一日一曲(1870)ハーシェル、ウィリアム:交響曲第8番ハ短調
本日は、昨日ご紹介した作曲家の4代前の先祖(高祖父の父 / 1世祖の4代上)にあたるイギリスの作曲家、ウィリアム・ハーシェルさんの曲をご紹介します。
【ウィリアム・ハーシェル:音楽と宇宙という二つの深遠な世界を結びつけ、歴史に不滅の足跡を刻んだ希代の鬼才】
ウィリアム・ハーシェルは、1738年11月15日にハノーファー(現在のドイツ北西部)の音楽家の家に生まれました。幼少期から父より音楽教育を受け、1753年にハノーファー近衛連隊の楽隊にオーボエ奏者・ヴァイオリン奏者として入隊します。1756年に七年戦争の勃発に伴いイギリスへ渡ると、すっかり現地の文化に魅了されました。一度ドイツへ戻ったものの、軍を離れて再び渡英し、楽譜のコピー弾きから始めて地方都市の音楽監督を歴任します。1766年にはハ利ファックスの教会のオルガニストに任命され、そのわずか3ヶ月後には高名な温泉保養地バースのオクタゴン・チャペルのオルガニストに抜擢されました。バースでは瞬く間に中心的な音楽家として頭角を現し、コンサートの企画や自身の作品の演奏、妹キャロラインを呼び寄せての公演など、精力的な音楽活動を展開しました。

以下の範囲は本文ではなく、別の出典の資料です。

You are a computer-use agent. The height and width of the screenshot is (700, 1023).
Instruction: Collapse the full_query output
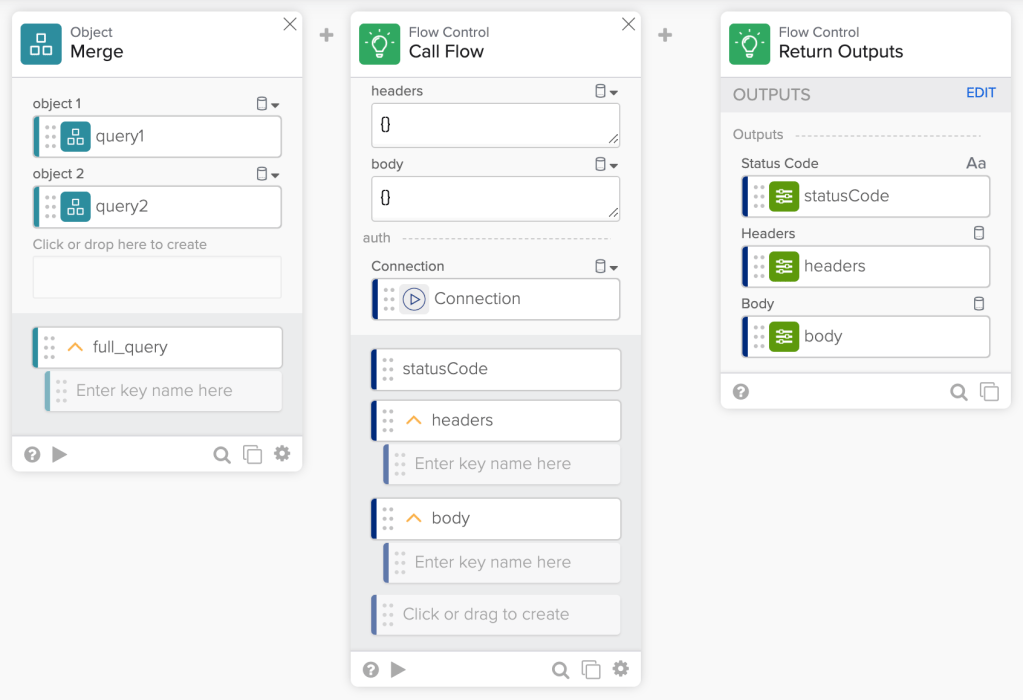click(x=75, y=348)
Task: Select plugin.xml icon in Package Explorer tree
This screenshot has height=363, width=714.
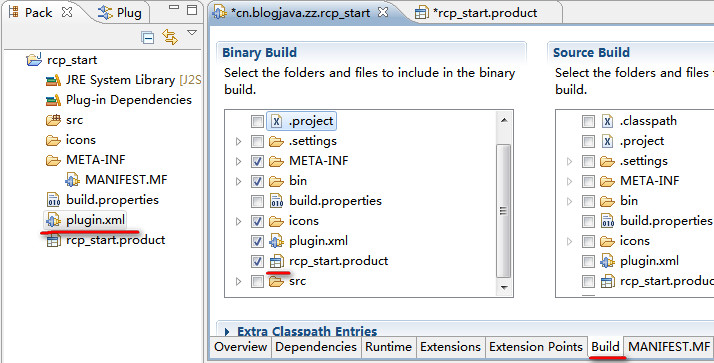Action: [53, 220]
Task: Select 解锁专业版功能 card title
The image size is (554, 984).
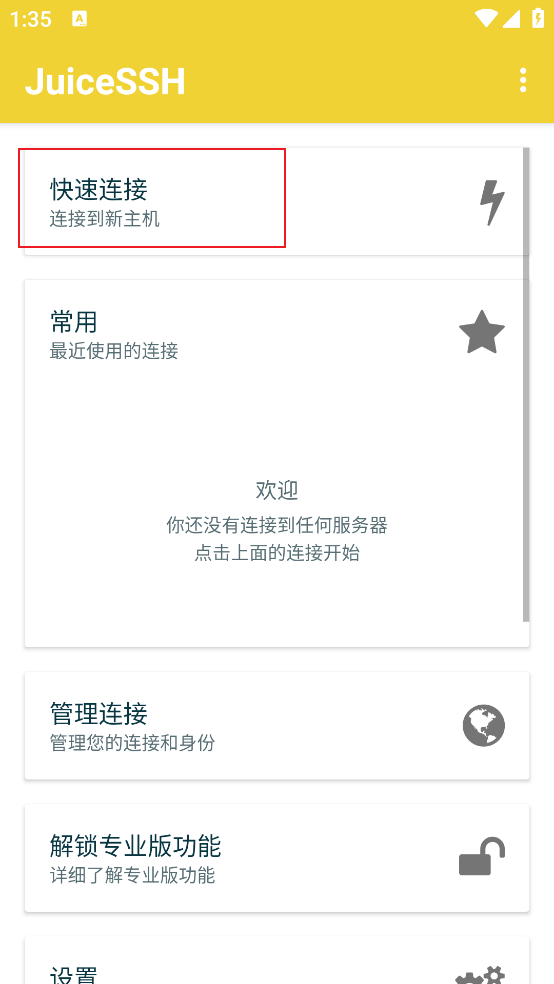Action: click(x=135, y=846)
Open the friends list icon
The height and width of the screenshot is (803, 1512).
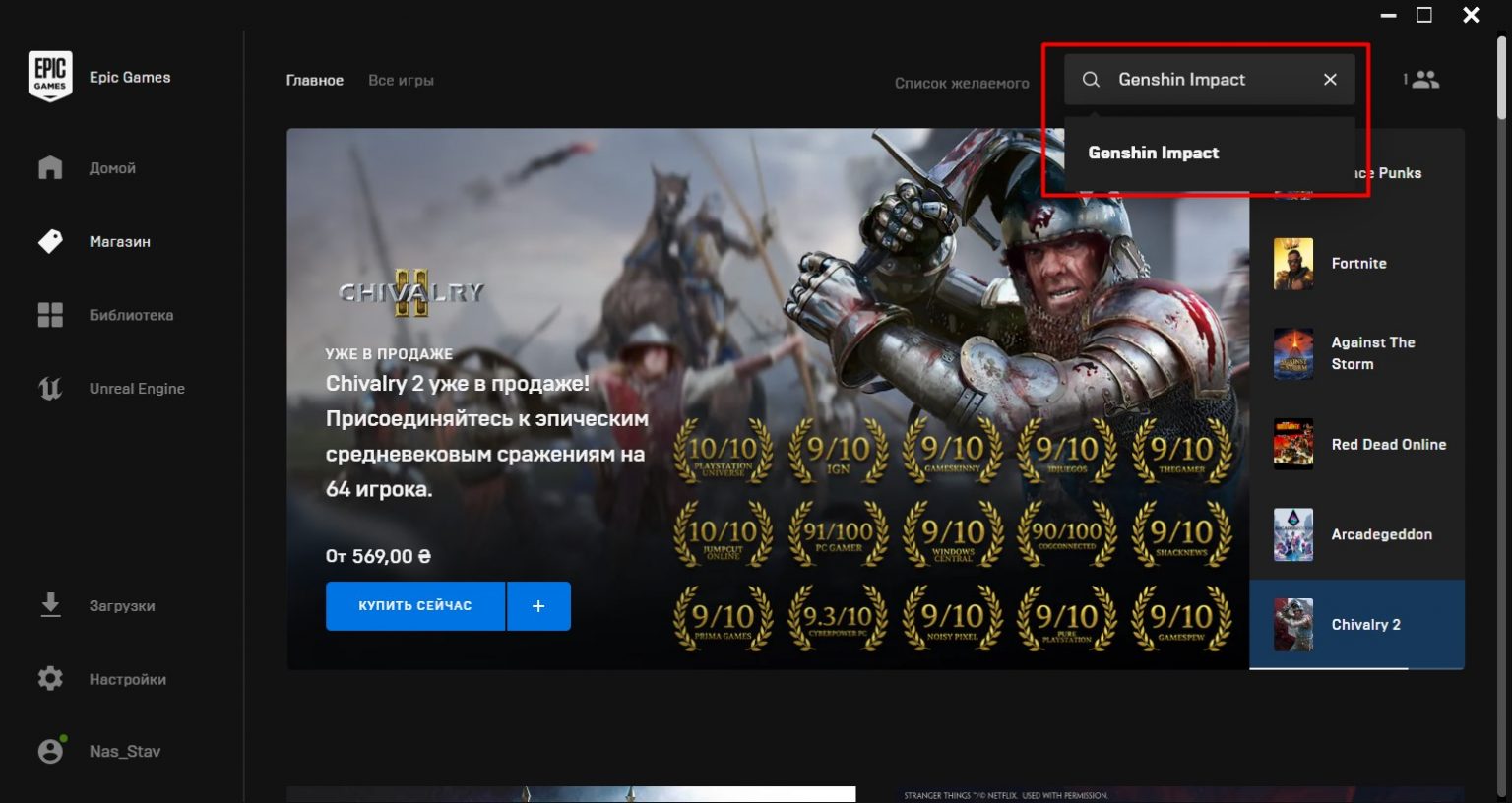1423,80
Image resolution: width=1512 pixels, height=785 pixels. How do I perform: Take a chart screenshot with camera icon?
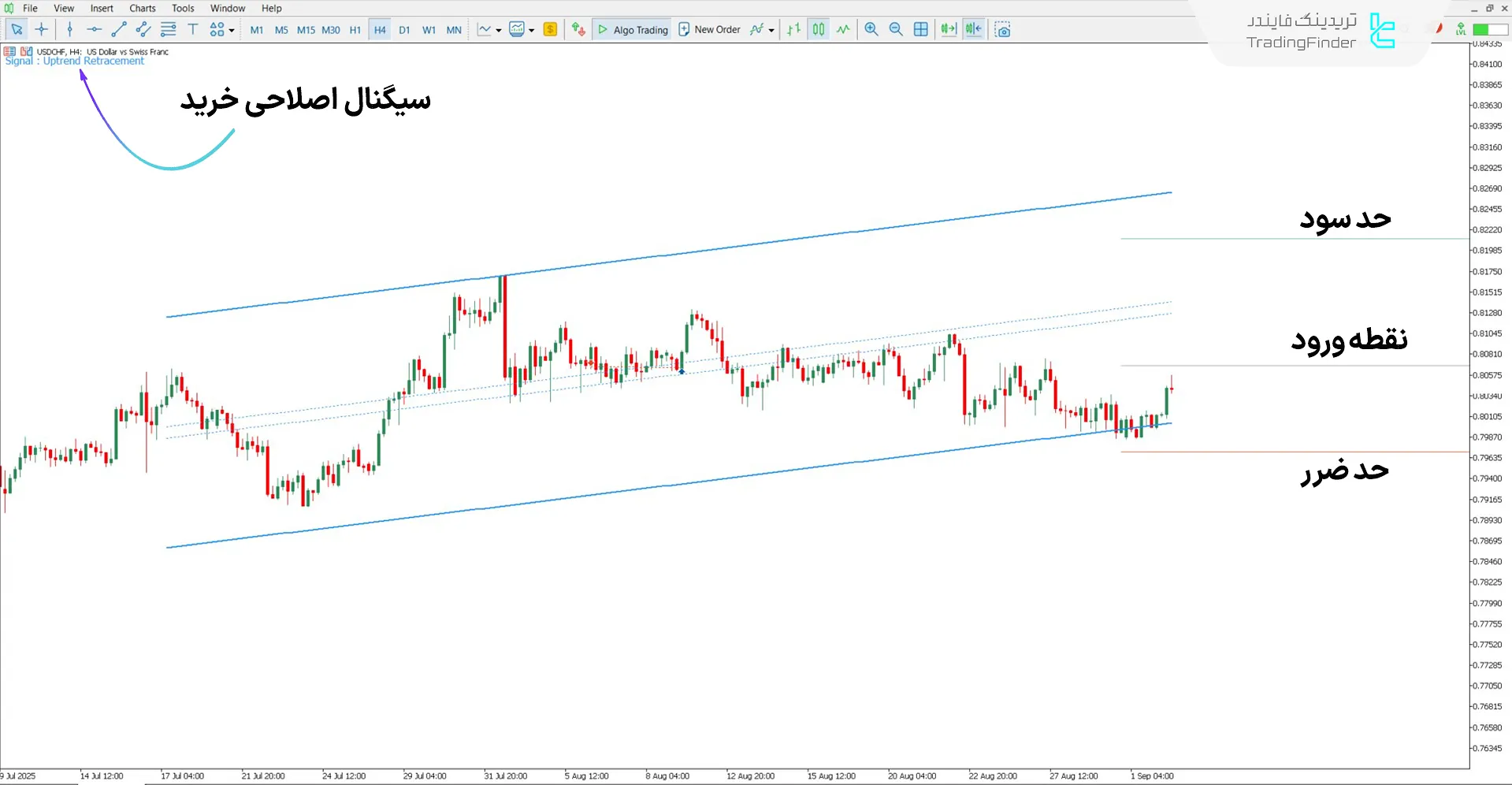[x=1002, y=30]
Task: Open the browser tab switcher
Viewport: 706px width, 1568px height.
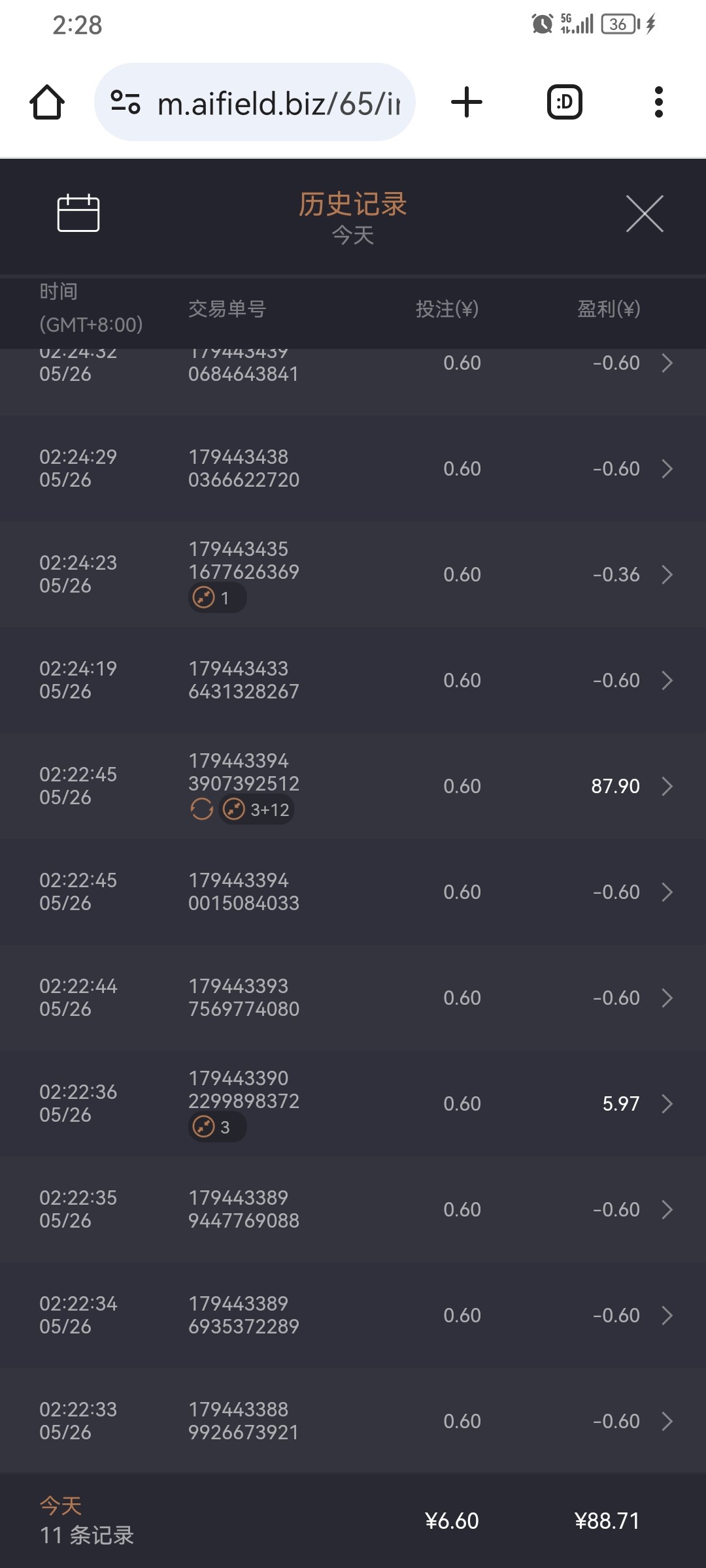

彼は若い頃から音楽と数学、そして天文学の密接な関係に強い関心を寄せていました。バースでの音楽活動が多忙を極める傍らで、趣味として望遠鏡の製作や天体観測にすべての余暇を注ぎ込むようになります。そして1781年3月13日、自家製の望遠鏡による2回目の全天サーベイの途上、太陽系第7惑星である「天王星」を発見するという偉業を成し遂げました。この大発見により天文学者として世界的な名声を獲得したハーシェルは、翌1782年に国王ジョージ3世から年200ポンドの年金を与えられ、音楽家としてのキャリアに終止符を打って天文学に専念することになります。王命によりウィンザー城近郊のダチェット、のちにスラウへと移住し、天体観測に没頭しました。その後、1817年にはナイトに叙され、1821年には王立天文学会の初代会長に選出されるなど、科学界において最高の栄誉を極め、1822年8月25日にスラウの地で83年の生涯を閉じました。
【本日のご紹介曲:交響曲第8番ハ短調】
ハーシェルがイギリス各地で音楽監督として多忙に活躍していた時期の1761年4月20日に、イングランド北東部のダラム州サンダーランドにて完成された作品です。彼の残した24曲の交響曲はすべて急ー緩ー急の3楽章構成をとっていますが、本作はその中でも珍しい、弦楽合奏のみ(管楽器なし)の編成で書かれた短調の交響曲です。クラシックの形式が確立していく過渡期の瑞々しい息吹を感じさせる、引き締まったドラマチックな名品です。
【聴きどころ】
1)緊迫感あふれる第1楽章の劇的な幕開け
ハ短調という調性ならではの、激しく突き上げるような躍動感を持った冒頭主題が印象的です。ソナタ形式の先駆けとなる構造を持っており、引き締まった弦楽の響きが心地よい緊迫感を生み出しています。
2)短調と対比をなす優美な中間楽章
激しい両端楽章に挟まれた第2楽章のアンダンテでは、一転して弦楽器がそっと寄り添うような美しく叙情的なメロディを奏でます。哀愁を帯びつつも、どこか気品のある優雅な響きを楽しめます。
3)一気に駆け抜ける疾走感満載のフィナーレ
最終第3楽章は、3拍子の急速なテンポで書かれた非常にきびきびとした音楽です。複雑な展開を排したシンプルでストレートな構成だからこそ、弦楽合奏のスピード感とダイナミックな推進力がダイレクトに伝わってきます。